Este é só um dos muitos processos envolvendo mudanças climáticas em andamento nos EUA. O Center for Biological Diversity na última semana entrou com sete ações contra o Departamento de Florestas da Califórnia por causa da aprovação do desmatamento de áreas sem terem sido realizados os estudos necessários para analisar as emissões de carbono e outras conseqüências climáticas deste ato.

“Ao dar continuidade ao desmatamento, o Departamento está criando um enorme buraco na credibilidade da política climática da Califórnia”, afirmou Brian Nowicki, diretor do Center for Biological Diversity.

Legislação

A falta de leis claras para o assunto deixa os tribunais e advogados em uma situação precária, ficando difícil tanto defender quanto acusar. De um lado existem as provas de que algo realmente está alterando o clima em Kivalina, por exemplo, mas não há como ligar isso às gigantes de petróleo e nem ao menos se pode responsabilizar o aquecimento global com certeza cientifica.

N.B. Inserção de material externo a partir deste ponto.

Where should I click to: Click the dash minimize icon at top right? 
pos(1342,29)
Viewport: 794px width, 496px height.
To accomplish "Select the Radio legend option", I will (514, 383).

A conselheira para energia e mudanças climáticas da administração Obama, Carol M. Browner, acredita que a criação da legislação climática seria a melhor coisa para essas batalhas jurídicas e reconhece que elas estão servindo para colocar mais pressão para que o Congresso aprove as novas leis que estão emperradas no Senado.

A transformação das cortes americanas em campos de batalha sobre o clima ainda não é uma realidade, mas se nada for feito para regular a situação as conseqüências podem ser sérias, acredita Harold Kim, que trabalhou na administração Bush e agora é vice presidente da United States Chamber Institute for Legal Reform.

“É uma tendência que pode se tornar explosiva, para o bem ou para o mal, dependendo de como você olha”, disse Kim ao New York Times.

Em um relatório em 2009, a seguradora Swiss Re comparou os processos envolvendo as mudanças climáticas com os movidos anos atrás contra a indústria de amianto, que acabaram por levar diversas empresas a falência.

Já para Michael B. Gerrard, diretor do Center for Climate Change Law da Universidade de Columbia, as ações contra empresas que afetam o clima lembram os primeiros processos contra a indústria do tabaco, que resultaram em uma série de limitações e novas regulamentações.

Sem uma base sólida para fazer suas acusações, o advogado do caso Kivalina, Stephen D. Susman, assumiu que o processo é muito complicado. “O cenário legal é horrível”, disse.

Por esse mesmo motivo ele acredita que o caso não deve servir de precedente para a criação de milhares de ações caça-níqueis ao redor dos Estados Unidos. “Nenhum advogado pode dizer que isto é um jeito fácil de ganhar dinheiro”, concluiu Susman.